◆ **TEXT BLOCK**:
────────────────
2. You can't just throw everything away. They are still people with lives and there are things mixed in there that are actually needed and useable (like anything people use in day to day life- clothes, dishes, home goods), but everything is usually so bunched up with junk you'd need time to sort through it to find all the stuff to keep. Plus, I'm not a millionaire and can’t just re-buy a whole house worth of items for my hoarder family member. (and if they have to re-buy it themselves there will be blood)
3. Imagine if your loved one threw away all your furniture, photographs and anything else you value that is irreplaceable. The reaction you would have to that is the same reaction a hoarder usually has to you trashing a stack of old magazines or a pile of new clothes that are destined to never be worn. It’s irrational yes, but it's what I’ve experienced and had all out brawls over for years. Often sentimentality and need are bestowed upon things that don’t deserve this treatment, and in a hoarder’s mind keeping bins of old mail is just as justifiable as keeping a wedding album.
4. Most often times as soon as you do dispose of something, other things will soon fill its place. This is life. More stuff will come in and you are basically the only soldier fighting a never ending war.
The hardest part of living with someone like this is realizing you can't change them, and nothing you do externally to them will treat their behavior. They have to want to change themselves.
────────────────
◆ **MATERIAL SHOWN**:

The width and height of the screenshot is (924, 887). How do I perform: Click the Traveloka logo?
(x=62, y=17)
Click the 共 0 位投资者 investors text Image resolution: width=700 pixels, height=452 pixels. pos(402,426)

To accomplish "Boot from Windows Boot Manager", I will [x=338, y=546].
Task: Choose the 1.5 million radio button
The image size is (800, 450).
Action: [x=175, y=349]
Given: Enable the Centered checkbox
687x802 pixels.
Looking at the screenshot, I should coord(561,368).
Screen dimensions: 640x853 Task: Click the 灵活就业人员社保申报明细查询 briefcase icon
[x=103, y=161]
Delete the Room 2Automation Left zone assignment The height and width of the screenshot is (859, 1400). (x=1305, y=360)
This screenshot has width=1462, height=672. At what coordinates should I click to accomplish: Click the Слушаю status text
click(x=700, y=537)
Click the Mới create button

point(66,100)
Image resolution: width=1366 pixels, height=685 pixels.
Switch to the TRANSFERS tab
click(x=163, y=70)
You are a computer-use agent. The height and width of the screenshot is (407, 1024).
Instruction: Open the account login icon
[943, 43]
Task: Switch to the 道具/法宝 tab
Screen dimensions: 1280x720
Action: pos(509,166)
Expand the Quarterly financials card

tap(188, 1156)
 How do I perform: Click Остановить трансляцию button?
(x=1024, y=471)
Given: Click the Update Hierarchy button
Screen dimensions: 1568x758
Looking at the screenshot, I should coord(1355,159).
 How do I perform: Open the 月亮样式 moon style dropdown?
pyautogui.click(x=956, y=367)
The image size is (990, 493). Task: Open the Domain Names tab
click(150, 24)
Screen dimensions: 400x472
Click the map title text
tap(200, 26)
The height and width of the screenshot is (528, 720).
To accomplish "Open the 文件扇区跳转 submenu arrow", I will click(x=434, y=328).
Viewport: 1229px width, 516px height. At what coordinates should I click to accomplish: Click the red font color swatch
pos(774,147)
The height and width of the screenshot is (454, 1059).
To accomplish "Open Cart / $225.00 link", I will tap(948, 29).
────────────────
◆ **WHAT THIS EXERCISE ASKS**:
**1)** Translate this sentence from the text on living with a hoarder into Spanish: "More stuff will come in and you are basically the only soldier fighting a never ending war."
**2)** Answer each of these from the text on living with a hoarder:
(a) What examples does the writer give of things that are actually needed and usable?
(b) In a hoarder's mind, keeping bins of old mail is as justifiable as keeping what?
(c) What does the writer call the hardest part of living with someone like this?

◆ **ANSWERS**:
**1)** Entrarán más cosas y tú eres básicamente el único soldado que pelea una guerra interminable.

**2)**
(a) Clothes, dishes and home goods.
(b) A wedding album.
(c) Realizing you can't change them, and that nothing you do externally to them will treat their behavior.